[BEGIN SOURCE]

The American family will need to don its helmet and shield and stand its ground as a new year kicks off.
Worries about terrorism on U.S. soil are taking center stage in American life, with concerns about the economy lurking right behind them. Moms and dads are struggling to keep homes afloat — homes filled with young kids, millennials and, increasingly, elderly parents.
Parents must also act as watchdogs against an increasingly crass culture that provides fewer supports for a healthy childhood, but instead stresses those who seeks to live out traditional values among a more secular and celebrity-crazed culture.
Sixteen years into this new century, the American family will be most impacted by three distinct factors: the fear of terrorism, the impact of the economy, and the quickly morphing family structure itself.
‘Good Reason to Be Fearful’
Since the San Bernardino, California, and Paris attacks, Americans name terrorism as the top issue facing the United States, trumping even the economy. In November, just 3 percent of Americans reported terrorism as the greatest problem facing this country. But in December, terrorism had jumped up to No. 1 for 16 percent of Americans, according to Gallup polling last month.
“There is good reason to be fearful, especially with strikes happening here on U.S. soil,” Michael Kugelman, senior associate for South and Southeast Asia at the Woodrow Wilson International Center for Scholars, told LifeZette.
Seventy-one percent of respondents said the shootings and random acts of violence of 2015 are now a permanent part of American life, according to a December NBC/Wall Street Journal poll.
“It is really very important to remember we are very fortunate to be here in the U.S., where these attacks happen relatively infrequently compared to other areas of the world, as frightening as they are,” said Kugelman. “When you consider places like Iraq, Syria, Pakistan — we are so much safer than these regions. We have a much greater chance of being hit by a car than we do of being the victim of a terror attack.”
Statistics, though, are often superseded by fear in the collective American consciousness.
“For most of 2015, the country’s mood, and thus the presidential election, was defined by anger and the unevenness of the economic recovery,” Democratic pollster Fred Yang told NBC’s “Meet the Press.” “Now that has abruptly changed to fear.”

[END SOURCE]

> _SHORT PROBLEM_
Reproduce verbatim the part of the article on the American family starting with "Seventy-one percent of" and going on through "collective American consciousness.". None of the data after this point is needed.

[BEGIN RECORDED INFORMATION]

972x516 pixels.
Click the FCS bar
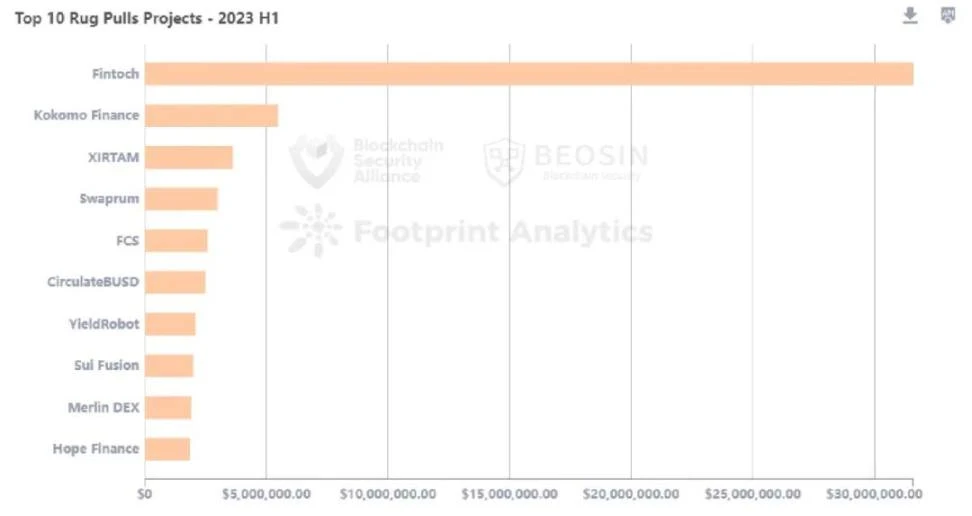[176, 241]
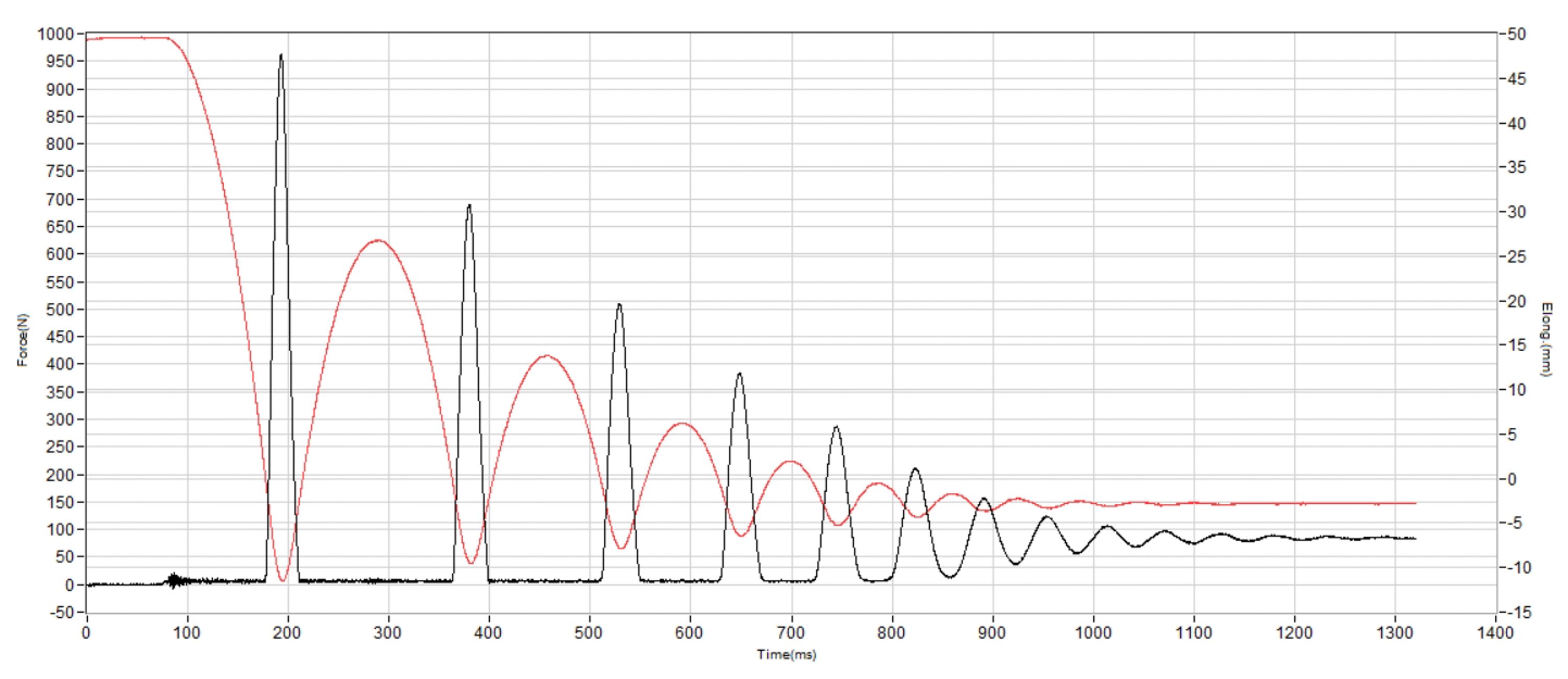Image resolution: width=1568 pixels, height=679 pixels.
Task: Click the third black force peak near 510 N
Action: [x=619, y=305]
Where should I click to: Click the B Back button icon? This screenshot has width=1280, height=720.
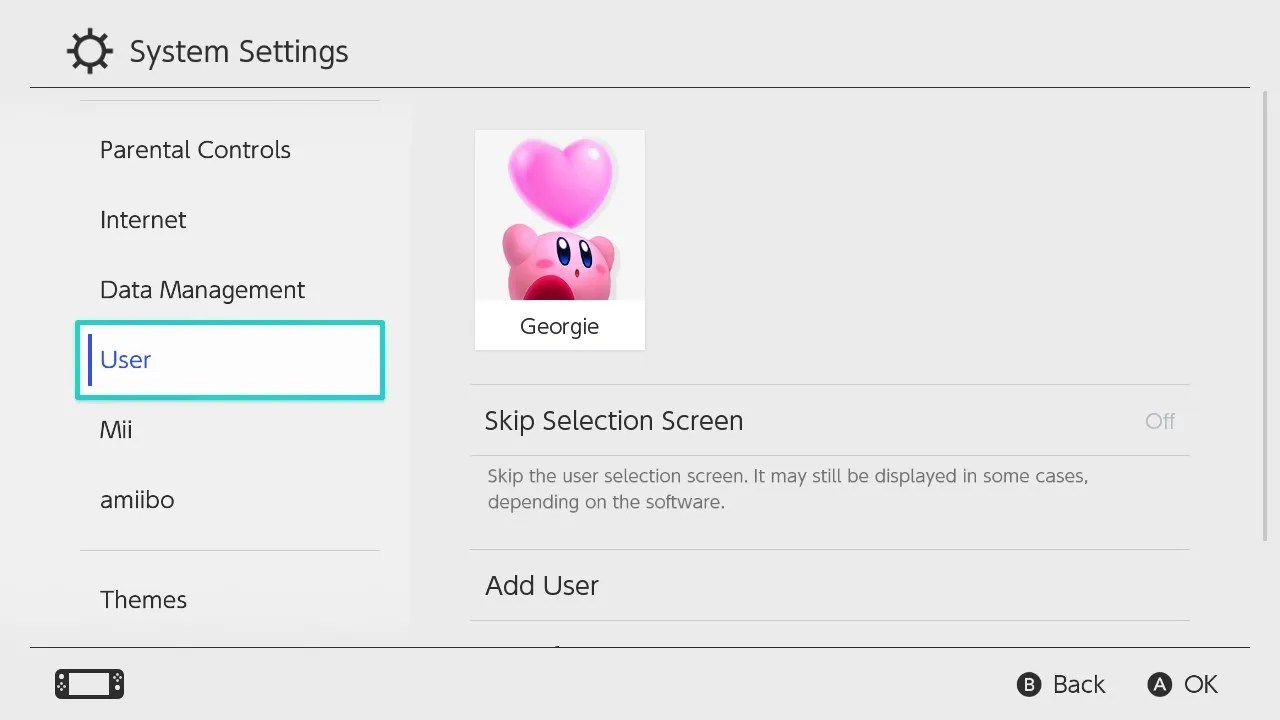click(1029, 685)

[END RECORDED INFORMATION]

> _TASK OUTPUT_
Seventy-one percent of respondents said the shootings and random acts of violence of 2015 are now a permanent part of American life, according to a December NBC/Wall Street Journal poll.
“It is really very important to remember we are very fortunate to be here in the U.S., where these attacks happen relatively infrequently compared to other areas of the world, as frightening as they are,” said Kugelman. “When you consider places like Iraq, Syria, Pakistan — we are so much safer than these regions. We have a much greater chance of being hit by a car than we do of being the victim of a terror attack.”
Statistics, though, are often superseded by fear in the collective American consciousness.